The blogger points out what Republicans were saying about the freshman congressmen since the 2006 election: "On substantive matters Hagel and Carney have very similar voting records: extreme right." He quotes a news story with Carney's reaction to the nutroots:
The group's Blue America PAC that raised $545,000 for progressive candidates wants Carney to refund $8,210 raised for him.

Carney denied misleading the group and said it was naïve on their part to think he would vote 100 percent in sync with their views.
Let's be clear. Many of the Congressional candidates who won in 2006 as Democrats entered the race as Democrats for one reason: Iraq. Once in, some lifelong Republicans (like Jim Webb) also picked up on some economic populism issues that they may have believed strongly in, but which alone would never have convinced them to switch parties. (Once in though, they weren't really elected because of Iraq, which only came in fourth in the exit polls as the issue most influencing public votes, behind corruption, terrorism and economic issues and only one point ahead of moral values. So when these candidates entered the race as Democrats based on their opposition to the war, they were swept to power based on opposition to Republicans on a range of issues, from corruption to spending to Iraq.) They weren't Democrats, and that the nutroots actually believed they were was always somewhat amusing. Now the honeymoon is over, and they realized they don't have much in common - divorce is imminent.

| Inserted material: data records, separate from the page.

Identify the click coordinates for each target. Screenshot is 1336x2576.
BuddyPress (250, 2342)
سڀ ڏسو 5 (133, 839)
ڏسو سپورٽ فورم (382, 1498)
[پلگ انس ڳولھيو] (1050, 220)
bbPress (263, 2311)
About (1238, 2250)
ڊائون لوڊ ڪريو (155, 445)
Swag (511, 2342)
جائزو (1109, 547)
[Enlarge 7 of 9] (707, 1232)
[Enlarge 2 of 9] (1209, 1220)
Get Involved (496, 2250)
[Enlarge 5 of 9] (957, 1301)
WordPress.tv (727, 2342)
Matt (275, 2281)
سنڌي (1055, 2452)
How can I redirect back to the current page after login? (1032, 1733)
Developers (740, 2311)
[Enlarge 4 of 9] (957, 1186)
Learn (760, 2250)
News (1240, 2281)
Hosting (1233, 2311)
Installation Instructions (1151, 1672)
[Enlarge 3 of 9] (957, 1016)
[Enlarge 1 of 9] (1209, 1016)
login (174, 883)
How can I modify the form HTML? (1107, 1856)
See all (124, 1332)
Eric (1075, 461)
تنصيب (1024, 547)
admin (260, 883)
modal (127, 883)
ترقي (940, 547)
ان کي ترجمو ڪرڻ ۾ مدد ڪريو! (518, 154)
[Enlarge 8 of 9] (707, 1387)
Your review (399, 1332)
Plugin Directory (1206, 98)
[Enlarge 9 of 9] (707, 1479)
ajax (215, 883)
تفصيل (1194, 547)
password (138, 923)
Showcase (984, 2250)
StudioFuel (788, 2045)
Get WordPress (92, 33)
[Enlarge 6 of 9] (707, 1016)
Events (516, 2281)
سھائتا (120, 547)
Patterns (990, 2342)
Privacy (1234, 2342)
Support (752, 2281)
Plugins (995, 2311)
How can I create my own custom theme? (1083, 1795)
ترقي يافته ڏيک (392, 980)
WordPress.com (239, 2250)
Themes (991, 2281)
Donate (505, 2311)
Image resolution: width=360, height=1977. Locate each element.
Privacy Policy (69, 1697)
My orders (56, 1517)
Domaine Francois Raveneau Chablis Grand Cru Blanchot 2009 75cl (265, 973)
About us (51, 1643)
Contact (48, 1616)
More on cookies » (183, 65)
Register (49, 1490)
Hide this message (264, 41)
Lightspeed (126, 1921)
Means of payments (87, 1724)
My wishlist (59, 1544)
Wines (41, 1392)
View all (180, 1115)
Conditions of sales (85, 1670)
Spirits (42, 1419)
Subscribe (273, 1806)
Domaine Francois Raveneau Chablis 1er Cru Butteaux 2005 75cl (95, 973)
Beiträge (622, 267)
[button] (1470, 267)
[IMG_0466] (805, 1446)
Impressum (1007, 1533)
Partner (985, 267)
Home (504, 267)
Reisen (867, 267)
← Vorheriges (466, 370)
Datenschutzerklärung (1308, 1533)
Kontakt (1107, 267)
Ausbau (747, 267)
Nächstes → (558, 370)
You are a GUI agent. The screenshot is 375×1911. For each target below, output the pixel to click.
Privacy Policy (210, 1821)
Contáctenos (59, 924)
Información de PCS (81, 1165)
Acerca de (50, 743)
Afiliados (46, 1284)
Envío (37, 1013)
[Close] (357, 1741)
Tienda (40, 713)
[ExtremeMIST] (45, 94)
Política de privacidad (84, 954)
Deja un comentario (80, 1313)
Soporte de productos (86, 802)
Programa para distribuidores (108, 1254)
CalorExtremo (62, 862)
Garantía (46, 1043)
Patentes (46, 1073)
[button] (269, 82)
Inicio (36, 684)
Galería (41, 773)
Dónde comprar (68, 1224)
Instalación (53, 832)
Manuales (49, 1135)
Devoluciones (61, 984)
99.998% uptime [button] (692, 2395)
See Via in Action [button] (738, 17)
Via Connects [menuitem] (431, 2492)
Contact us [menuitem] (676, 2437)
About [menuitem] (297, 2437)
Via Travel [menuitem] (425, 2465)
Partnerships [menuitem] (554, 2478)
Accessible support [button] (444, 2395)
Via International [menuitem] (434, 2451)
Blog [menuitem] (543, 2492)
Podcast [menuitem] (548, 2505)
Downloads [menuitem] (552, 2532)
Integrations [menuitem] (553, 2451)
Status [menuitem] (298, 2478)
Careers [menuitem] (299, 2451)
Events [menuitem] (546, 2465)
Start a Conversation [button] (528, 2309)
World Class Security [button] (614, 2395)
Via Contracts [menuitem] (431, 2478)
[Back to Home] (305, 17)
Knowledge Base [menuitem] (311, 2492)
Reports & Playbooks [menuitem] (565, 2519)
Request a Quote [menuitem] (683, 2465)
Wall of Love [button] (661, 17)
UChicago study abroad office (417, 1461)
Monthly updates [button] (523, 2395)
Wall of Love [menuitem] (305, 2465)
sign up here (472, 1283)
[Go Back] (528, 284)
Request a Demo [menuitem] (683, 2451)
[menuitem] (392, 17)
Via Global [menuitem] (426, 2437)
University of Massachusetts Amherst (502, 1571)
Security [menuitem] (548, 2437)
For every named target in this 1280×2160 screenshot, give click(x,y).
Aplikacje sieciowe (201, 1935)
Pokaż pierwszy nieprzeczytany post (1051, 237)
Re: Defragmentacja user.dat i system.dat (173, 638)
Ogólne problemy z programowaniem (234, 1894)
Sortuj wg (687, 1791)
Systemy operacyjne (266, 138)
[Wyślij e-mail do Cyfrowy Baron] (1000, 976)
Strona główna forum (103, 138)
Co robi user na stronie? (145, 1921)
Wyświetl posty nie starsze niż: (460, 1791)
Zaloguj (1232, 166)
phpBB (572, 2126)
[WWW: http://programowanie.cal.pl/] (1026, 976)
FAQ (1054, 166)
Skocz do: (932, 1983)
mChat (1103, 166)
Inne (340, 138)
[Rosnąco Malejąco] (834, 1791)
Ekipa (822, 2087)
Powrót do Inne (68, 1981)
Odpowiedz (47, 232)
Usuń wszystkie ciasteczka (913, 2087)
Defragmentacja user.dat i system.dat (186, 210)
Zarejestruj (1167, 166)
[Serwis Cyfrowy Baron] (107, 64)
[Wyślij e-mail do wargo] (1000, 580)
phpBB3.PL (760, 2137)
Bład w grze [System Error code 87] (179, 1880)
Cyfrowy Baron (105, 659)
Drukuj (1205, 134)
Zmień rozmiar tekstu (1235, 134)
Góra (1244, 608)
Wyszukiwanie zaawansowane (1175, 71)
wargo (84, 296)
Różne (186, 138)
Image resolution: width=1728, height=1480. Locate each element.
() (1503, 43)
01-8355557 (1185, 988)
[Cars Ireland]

Part of the brilliance of Rahm Emmanuel, Chuck Schumer and Howard Dean's 2006 victory was supposedly that Democrats wanted someone who could win, and didn't make them pass a litmus test. The nutroots signed on to this strategy with enthusiasm, as Jim Webb was one of the most fortunate recipients of the nutroots' love. Suddenly, as Democrats begin admitting that the surge is making progress and other Democrats start endorsing conservative Republicans for president (and let's be honest, Hagel is a conservative, no matter how much we may disagree with his foreign policy and positions on Iraq), the idea of a litmus test is suddenly looking good to the nutroots.